The big word among relief and development professionals is "sustainability." What that means is that when your project is done, when you leave a community, will the health services, the agriculture cooperative, the water and sanitation system, continue to function? Or will it all fall apart from neglect, from disorganization, from the fact that one knows how to run the cooperative or how to fix the pump for the water system.
We longingly look to that day when we can leave places like Central America, Pakistan, Afghanistan and sub-Saharan Africa, because the help we've provided, the projects we've started, are sustainable. On that day, they can say, "Thanks for your help. We'll take it from here."
But if there's one lesson we've learned over our 65-year history, it's that if we do not work for justice, all of our other good works are made of straw, liable to blow away or burn up at the first spark. We learned that lesson the hard way in Rwanda. Decades of the highest level, professionally competent economic and social development were obliterated in a matter of weeks. Our agriculture programs, our health programs, they were models for the rest of Africa. But after the genocide, these programs were wiped out, as were many of the people they served. Now we see that we should have addressed the ethnic conflict between the Hutus and the Tutsis, the two warring tribes in Rwanda. Because in the absence of justice, without right relationships, that ethnic conflict was bound to erupt in bloodshed.
We know now that it is not enough to stop the fighting in Sudan—the relationships between peoples must be healed.
We will never see peace in the Holy Land until there is a just ordering of relationships among people.
So now we get it. We must be committed to justice, because justice matters. And Cabrini gets it. What you are doing here is incredible. Your curriculum reform is turning Cabrini into that "shining city upon a hill" that will be a model for Catholic colleges and universities around the country.
And what really impresses me is that this embrace of justice and solidarity with our brothers and sisters around the world isn't just a top-down mandate. Rather, it is an effort that has been embraced by your grassroots, your classmates. One of the most creative and exciting initiatives I've seen in a long time was the brainchild of a Cabrini student, Brittany Mitchell, a member of the class of 2009. She heard about an effort called Nets for Nets, and she adapted it to make a direct impact on people served by CRS. Every time the Cabrini the men's and women's basketball teams scored a basket, malaria net was donated to a community in Africa.
Let me tell you from experience, malaria is an awful disease, with high fever, chills and excruciating muscle pain. And for children and pregnant women, it is often a killer. But there is an easy way to prevent malaria: through the use of mosquito nets that prevent the insects that carry the disease from biting their victims. I just returned from Niger, where CRS is leading a major national effort to ensure that nearly all pregnant women and children under the age of five will sleep each night under a treated mosquito net, which is a very economical and effective way to prevent malaria. Nets for nets is a wonderful example of entrepreneurial justice!
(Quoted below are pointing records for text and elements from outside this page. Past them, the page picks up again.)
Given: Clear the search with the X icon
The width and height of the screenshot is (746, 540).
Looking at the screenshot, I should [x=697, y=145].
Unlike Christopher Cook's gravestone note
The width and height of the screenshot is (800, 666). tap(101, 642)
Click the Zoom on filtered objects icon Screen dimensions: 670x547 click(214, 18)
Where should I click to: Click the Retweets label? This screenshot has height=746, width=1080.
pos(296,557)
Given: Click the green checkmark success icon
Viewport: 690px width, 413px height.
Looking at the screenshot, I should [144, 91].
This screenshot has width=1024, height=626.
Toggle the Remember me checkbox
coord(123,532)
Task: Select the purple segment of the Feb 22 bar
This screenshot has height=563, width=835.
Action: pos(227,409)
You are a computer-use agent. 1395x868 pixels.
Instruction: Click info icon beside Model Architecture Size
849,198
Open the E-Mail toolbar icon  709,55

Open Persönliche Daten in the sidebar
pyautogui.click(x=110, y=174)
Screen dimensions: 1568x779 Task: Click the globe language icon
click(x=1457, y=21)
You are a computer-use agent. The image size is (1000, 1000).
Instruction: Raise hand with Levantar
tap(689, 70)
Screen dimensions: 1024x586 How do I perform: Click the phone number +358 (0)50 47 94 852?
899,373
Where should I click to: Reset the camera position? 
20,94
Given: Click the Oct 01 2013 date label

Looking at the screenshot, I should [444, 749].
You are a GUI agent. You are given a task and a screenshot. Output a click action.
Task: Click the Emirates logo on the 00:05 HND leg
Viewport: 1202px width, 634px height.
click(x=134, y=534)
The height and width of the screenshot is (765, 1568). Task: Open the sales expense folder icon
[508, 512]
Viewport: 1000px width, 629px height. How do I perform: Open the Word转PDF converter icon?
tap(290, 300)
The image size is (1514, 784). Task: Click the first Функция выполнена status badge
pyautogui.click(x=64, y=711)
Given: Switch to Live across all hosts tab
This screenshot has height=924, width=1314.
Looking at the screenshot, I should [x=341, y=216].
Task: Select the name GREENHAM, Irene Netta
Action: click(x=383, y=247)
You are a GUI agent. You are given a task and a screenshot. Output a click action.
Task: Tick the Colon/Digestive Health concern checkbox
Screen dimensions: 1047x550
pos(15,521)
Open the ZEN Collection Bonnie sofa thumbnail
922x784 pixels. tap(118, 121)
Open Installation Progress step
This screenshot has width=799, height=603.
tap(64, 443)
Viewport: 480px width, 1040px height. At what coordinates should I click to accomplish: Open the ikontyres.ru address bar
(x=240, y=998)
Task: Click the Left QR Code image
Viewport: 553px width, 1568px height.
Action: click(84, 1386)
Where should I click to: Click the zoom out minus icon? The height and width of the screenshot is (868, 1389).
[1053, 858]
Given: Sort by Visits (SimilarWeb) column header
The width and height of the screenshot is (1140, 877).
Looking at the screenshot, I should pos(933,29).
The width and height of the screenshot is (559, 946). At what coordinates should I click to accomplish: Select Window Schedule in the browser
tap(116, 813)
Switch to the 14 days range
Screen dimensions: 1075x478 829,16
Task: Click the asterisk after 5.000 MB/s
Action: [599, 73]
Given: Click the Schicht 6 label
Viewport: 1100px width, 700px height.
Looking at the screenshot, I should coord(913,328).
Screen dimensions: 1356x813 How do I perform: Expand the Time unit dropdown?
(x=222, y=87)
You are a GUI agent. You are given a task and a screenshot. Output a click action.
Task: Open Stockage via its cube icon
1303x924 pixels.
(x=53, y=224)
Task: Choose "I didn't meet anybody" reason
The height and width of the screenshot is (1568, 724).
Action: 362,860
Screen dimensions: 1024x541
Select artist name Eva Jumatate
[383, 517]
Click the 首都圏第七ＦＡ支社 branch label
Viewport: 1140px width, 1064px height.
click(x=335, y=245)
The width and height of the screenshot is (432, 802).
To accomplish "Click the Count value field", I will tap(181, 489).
The examples are many on this campus.
That's exactly the kind of heart that will ground you and sustain you as you leave here today and begin the next leg of your journey. I know it's tough to leave Cabrini and I know it's tough out there. But don't give up. Take heart! If things get rough, don't run home and move back in with your folks. Stay out there and make a difference. Volunteer as much as you can. It will make a difference in someone's life and it'll make you feel great.
Cabrini College, Class of 2009. Take heart! The big, wide world awaits you. And wherever you go, go with all your heart.